Dataset items:
####################

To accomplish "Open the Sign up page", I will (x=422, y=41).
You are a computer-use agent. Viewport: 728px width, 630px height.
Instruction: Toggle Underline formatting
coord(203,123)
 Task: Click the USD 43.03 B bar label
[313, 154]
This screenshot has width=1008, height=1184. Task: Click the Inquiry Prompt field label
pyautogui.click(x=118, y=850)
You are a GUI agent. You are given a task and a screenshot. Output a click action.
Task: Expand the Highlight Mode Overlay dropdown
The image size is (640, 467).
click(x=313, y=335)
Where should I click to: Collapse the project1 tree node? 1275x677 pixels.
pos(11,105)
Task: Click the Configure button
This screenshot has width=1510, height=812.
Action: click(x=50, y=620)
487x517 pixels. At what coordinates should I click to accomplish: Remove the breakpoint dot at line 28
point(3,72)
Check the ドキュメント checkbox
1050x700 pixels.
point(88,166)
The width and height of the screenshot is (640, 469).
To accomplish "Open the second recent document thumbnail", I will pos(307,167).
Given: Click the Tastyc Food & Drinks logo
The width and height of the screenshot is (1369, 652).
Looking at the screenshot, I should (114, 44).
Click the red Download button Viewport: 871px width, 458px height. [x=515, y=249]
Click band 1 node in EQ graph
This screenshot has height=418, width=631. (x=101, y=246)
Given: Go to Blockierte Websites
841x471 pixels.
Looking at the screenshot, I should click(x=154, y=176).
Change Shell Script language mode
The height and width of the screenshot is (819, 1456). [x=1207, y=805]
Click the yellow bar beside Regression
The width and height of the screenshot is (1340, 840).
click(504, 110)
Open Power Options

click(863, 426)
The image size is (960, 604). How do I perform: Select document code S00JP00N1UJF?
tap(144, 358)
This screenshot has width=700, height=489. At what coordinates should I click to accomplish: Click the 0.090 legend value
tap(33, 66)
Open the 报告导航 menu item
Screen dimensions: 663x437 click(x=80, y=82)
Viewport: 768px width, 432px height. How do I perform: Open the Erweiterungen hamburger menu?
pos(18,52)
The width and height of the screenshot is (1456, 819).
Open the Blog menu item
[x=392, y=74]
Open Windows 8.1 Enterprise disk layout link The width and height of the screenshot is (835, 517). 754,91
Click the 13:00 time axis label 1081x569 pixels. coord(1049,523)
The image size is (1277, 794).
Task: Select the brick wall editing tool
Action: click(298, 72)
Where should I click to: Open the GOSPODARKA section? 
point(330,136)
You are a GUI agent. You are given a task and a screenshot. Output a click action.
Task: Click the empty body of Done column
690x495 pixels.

####################

Exercise task: Copy out the lines word for word, starting with the line that contains "This screenshot has width=1008, height=1184." and going on through the line that contains "tap(144, 358)".

Answer to the task:
This screenshot has width=1008, height=1184. Task: Click the Inquiry Prompt field label
pyautogui.click(x=118, y=850)
You are a GUI agent. You are given a task and a screenshot. Output a click action.
Task: Expand the Highlight Mode Overlay dropdown
The image size is (640, 467).
click(x=313, y=335)
Where should I click to: Collapse the project1 tree node? 1275x677 pixels.
pos(11,105)
Task: Click the Configure button
This screenshot has width=1510, height=812.
Action: click(x=50, y=620)
487x517 pixels. At what coordinates should I click to accomplish: Remove the breakpoint dot at line 28
point(3,72)
Check the ドキュメント checkbox
1050x700 pixels.
point(88,166)
The width and height of the screenshot is (640, 469).
To accomplish "Open the second recent document thumbnail", I will pos(307,167).
Given: Click the Tastyc Food & Drinks logo
The width and height of the screenshot is (1369, 652).
Looking at the screenshot, I should (114, 44).
Click the red Download button Viewport: 871px width, 458px height. [x=515, y=249]
Click band 1 node in EQ graph
This screenshot has height=418, width=631. (x=101, y=246)
Given: Go to Blockierte Websites
841x471 pixels.
Looking at the screenshot, I should click(x=154, y=176).
Change Shell Script language mode
The height and width of the screenshot is (819, 1456). [x=1207, y=805]
Click the yellow bar beside Regression
The width and height of the screenshot is (1340, 840).
click(504, 110)
Open Power Options

click(863, 426)
The image size is (960, 604). How do I perform: Select document code S00JP00N1UJF?
tap(144, 358)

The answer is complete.